Tzrg took a deep breath, tightened his grip on his javelin, and joined the fray.
1
“We’ve made good time,” Regdar said, turning to look at Jozan. “The village should be just over this next hill, and we have a few hours of daylight left.”
The priest nodded.
“We could continue on,” Regdar suggested, “camp along the road.”
Jozan patted the neck of his dappled mare and smiled. “They warned me about you in Lianne,” the priest said.
Regdar felt his hackles raise. “They warned you about me, Father?”
Jozan coughed out a laugh and said, “They told me you liked to do things the hard way.”
“Did they?” Regdar asked.
He was not amused. Regdar didn’t think he chose one “way” or another. There was little to fear along the road west from the frontier town of Lianne to the city of New Koratia. How hard could one night outside the confining walls of a smelly old inn be? Regdar slowed his horse and looked over at the priest. Jozan’s polished scale mail glinted in the sun, a heavy mace—a real weapon, Regdar was pleased to note—hung from the side of his saddle. Around his neck, strung on thick twine, hung a wooden carving of a stern-faced sun—the symbol of Pelor.
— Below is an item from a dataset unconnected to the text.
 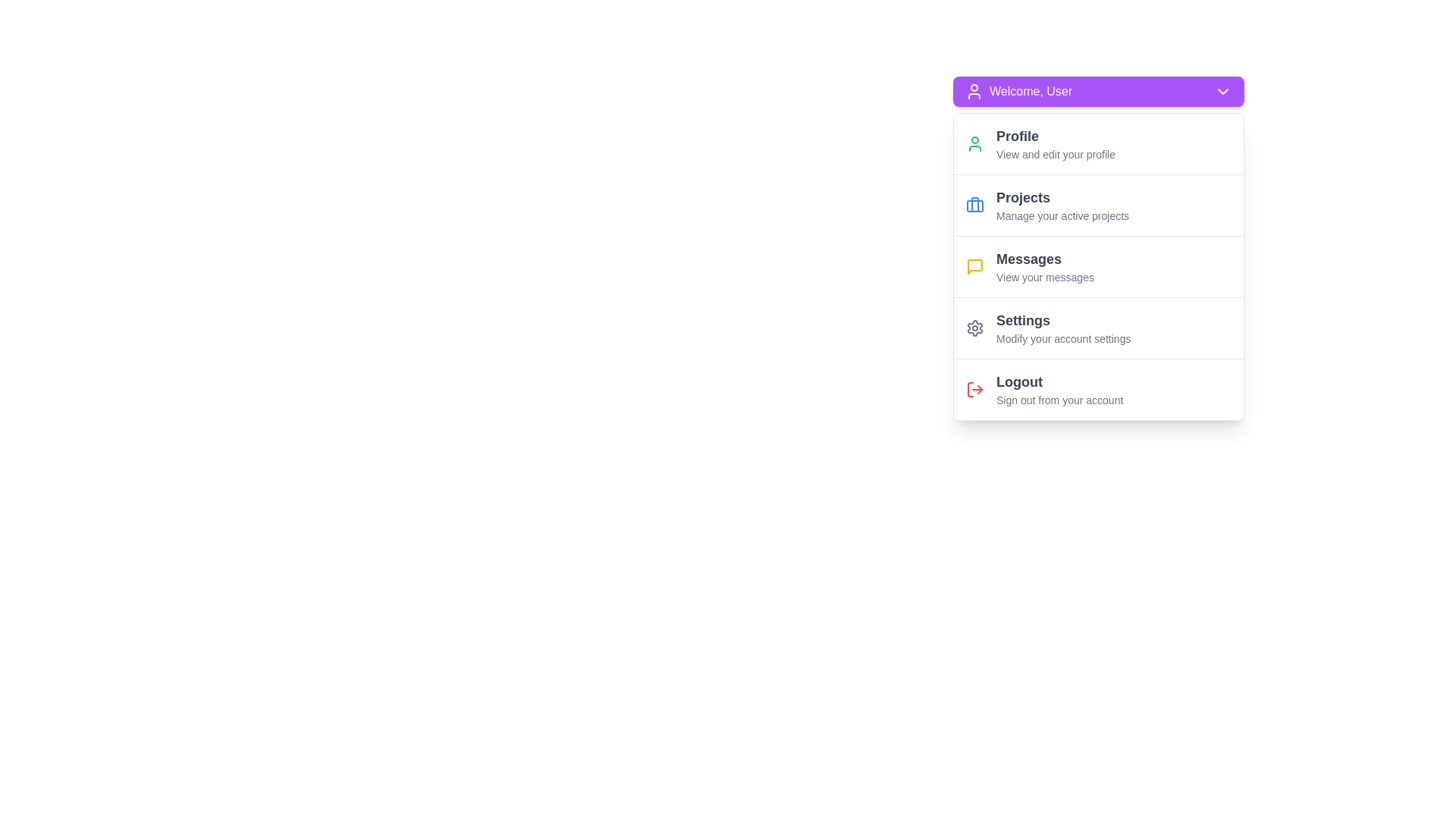 What do you see at coordinates (1055, 143) in the screenshot?
I see `the Informational button labeled 'Profile' with the description 'View and edit your profile'` at bounding box center [1055, 143].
There was something about this priest that Regdar liked. Maybe it was the fact that Jozan looked more like a soldier than a priest, or maybe it was that he was closer to Regdar’s own age than any man of the cloth Regdar had ever met. After six years in the Duke’s infantry, escorting a lone priest of Pelor—the god Regdar most honored himself—was easy duty. Regdar didn’t feel like someone was standing just over the next hill waiting to kill him. He wasn’t thinking about the tragedy that had sent him into the army in the first place. He was just riding west through good, clean, hilly country on a good horse, with good company.
The hard way indeed.
“What else did they tell you about me?” Regdar asked.
“They said you know how to use that gigantic sword of yours,” Jozan said.